PROBLEM REQUIREMENTS
Using the records below, transcribe word for word the stretch from the line that contains "Click HSBC monthly installment 3941 TL" through the line that contains "Click the slash", both end lines included, and nothing else.

EXERCISE DATA

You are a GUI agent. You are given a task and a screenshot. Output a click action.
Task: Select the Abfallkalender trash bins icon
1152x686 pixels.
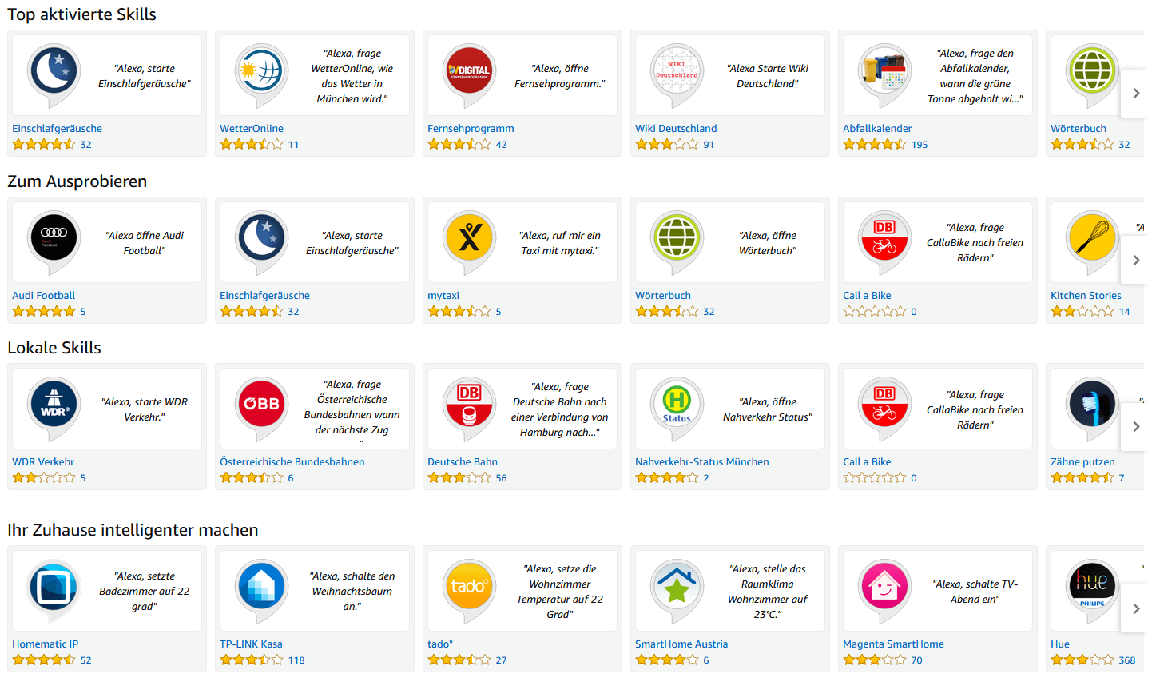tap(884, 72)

---

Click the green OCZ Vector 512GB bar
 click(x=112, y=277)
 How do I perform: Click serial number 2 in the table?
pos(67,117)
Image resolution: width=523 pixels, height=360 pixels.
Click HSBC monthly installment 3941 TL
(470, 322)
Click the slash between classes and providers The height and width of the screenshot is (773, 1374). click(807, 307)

* * *

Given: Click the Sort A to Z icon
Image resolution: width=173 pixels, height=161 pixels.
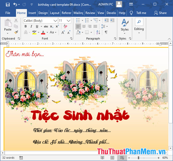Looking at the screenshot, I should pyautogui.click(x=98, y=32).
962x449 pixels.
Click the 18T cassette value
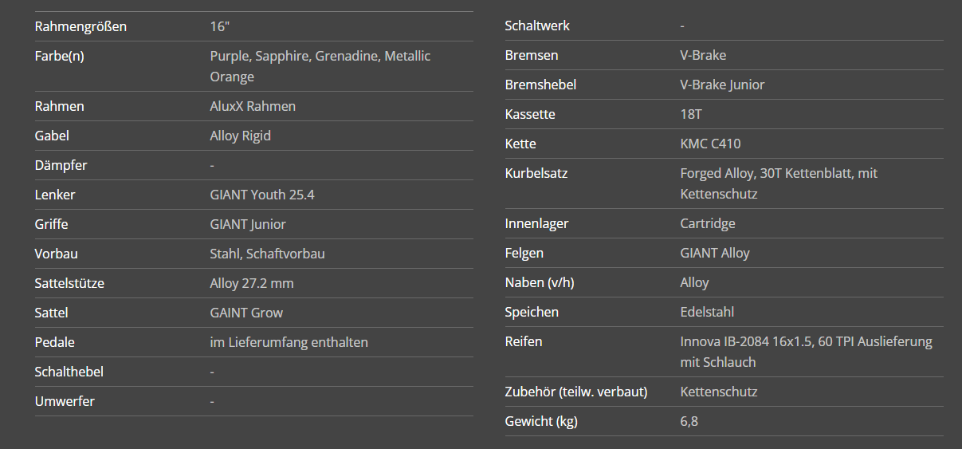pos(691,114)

EXPECTED ANSWER
Click HSBC monthly installment 3941 TL
(470, 322)
Click the slash between classes and providers The height and width of the screenshot is (773, 1374). click(807, 307)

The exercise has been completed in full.